General Statement

ClearComp is committed to protecting Customer information using commercially reasonable efforts.

Any security objectives and requirements specified by the Customer within the MSA are met.

Secure Environment

All Customer data (including PII and Usage Data) collected, stored, or otherwise maintained by ClearComp is kept in a secure environment that meets industry standards for cybersecurity. 

Any Customer data (including PII and Usage Data) collected or obtained by ClearComp is stored and transmitted in encrypted or otherwise secure form.

Personal Data Protection

ClearComp will use commercially reasonable efforts to protect personal data that the Customer inputs into the ClearComp Sales Compensation Platform.

Customer personally identifiable information (PII) will be used only for the stated purposes.

Data subject consent is obtained before the use of the personally identifiable information.

Data Confidentiality

ClearComp will make commercially reasonable efforts to keep all customer data (including PII and usage data) confidential.

Customer business data will be kept confidential and disclosed only to authorized parties.

Customer data is classified according to a predefined ClearComp Data Classification Policy.

Strong authentication techniques are implemented to validate user identity before accessing Customer data.

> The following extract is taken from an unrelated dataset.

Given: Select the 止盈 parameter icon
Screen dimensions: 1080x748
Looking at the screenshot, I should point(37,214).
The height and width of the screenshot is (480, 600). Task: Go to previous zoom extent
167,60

Customer data within the ClearComp Platform is encrypted at rest using a minimum of 256-bit encryption.

Access Control

ClearComp only allows staff to access the Customer data they need to know to perform their job duties properly.

ClearComp will perform periodic security audits of its access system and methods and will change authentication elements periodically to maintain the integrity and security of access.

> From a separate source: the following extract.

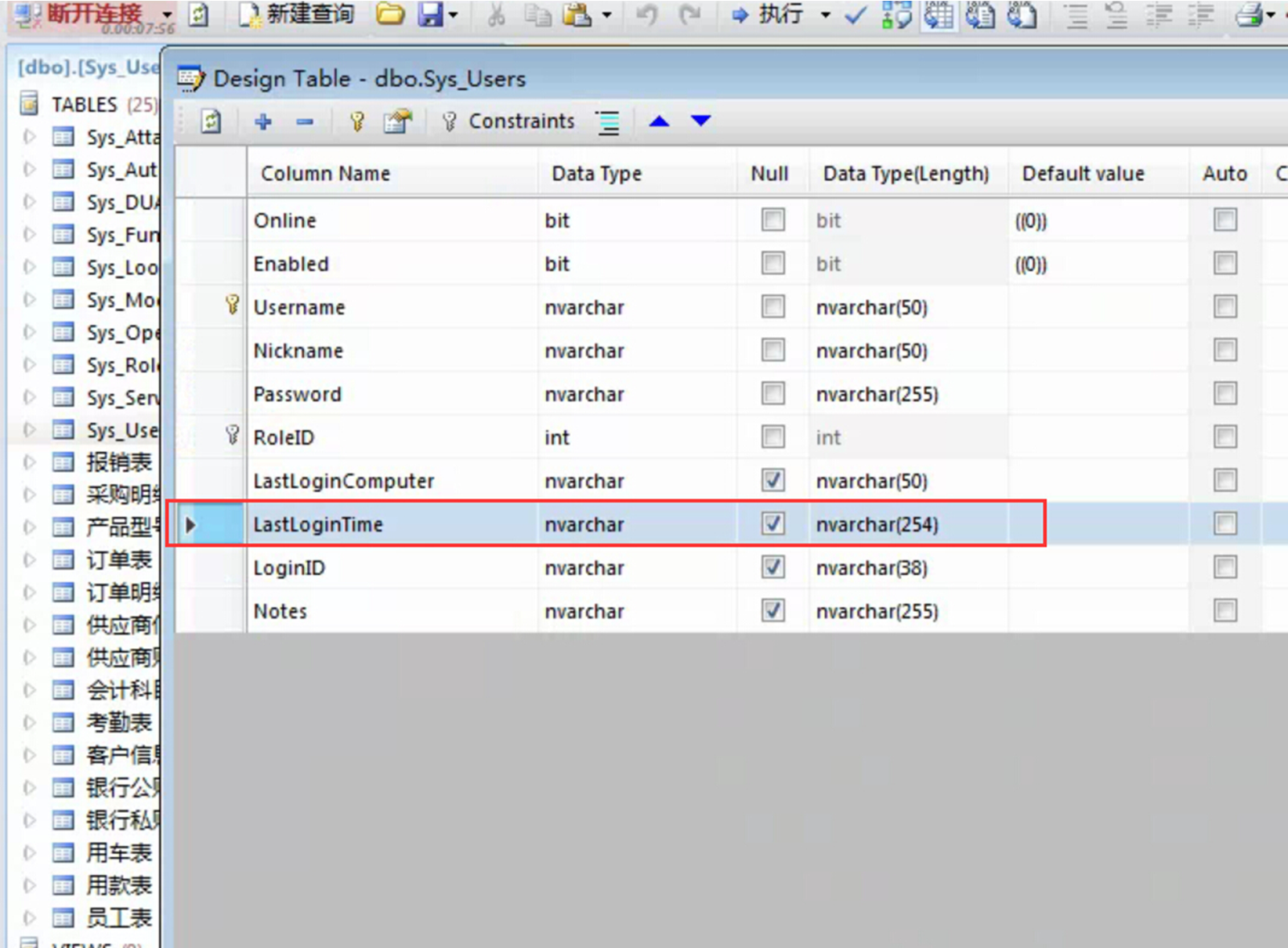Click the printer icon in top toolbar
The image size is (1288, 948).
pos(1249,14)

Security Breach Notification

ClearComp will promptly notify the Customer of any actual and confirmed security breach that results in the unauthorized access to or disclosure of unencrypted Customer Data.

In the event of an actual breach of security of any system, website, database, equipment or storage medium, or facility controlled by ClearComp or a Service Provider that results in unauthorized access to Customer Data by any third party (including any staff that is not authorized to access such information), any loss, misuse, destruction, deletion or modification that it knows or reasonably believes to have occurred ClearComp will notify the Customer immediately.

Software Development and Change Management

ClearComp will follow commercially reasonable software development practices, including version control, change management, quality assurance, and testing in the development of the Sales Compensation Platform.

Backup and Recovery

ClearComp will regularly back up files containing customer data, which will be at least once every week, and securely maintain such backup files.

Business Continuity and Disaster Recovery

ClearComp maintains business continuity and disaster recovery plans and processes, providing the availability of services for the customer’s benefit in the event of an emergency.

Staff Security

ClearComp will have a background investigation performed on staff, including but not limited to a check of felony and misdemeanor criminal convictions for at least the seven (7) year period immediately preceding the date of hire or otherwise being retained with ClearComp.

ClearComp staff will be provided security and data protection awareness training upon hire and annually thereafter.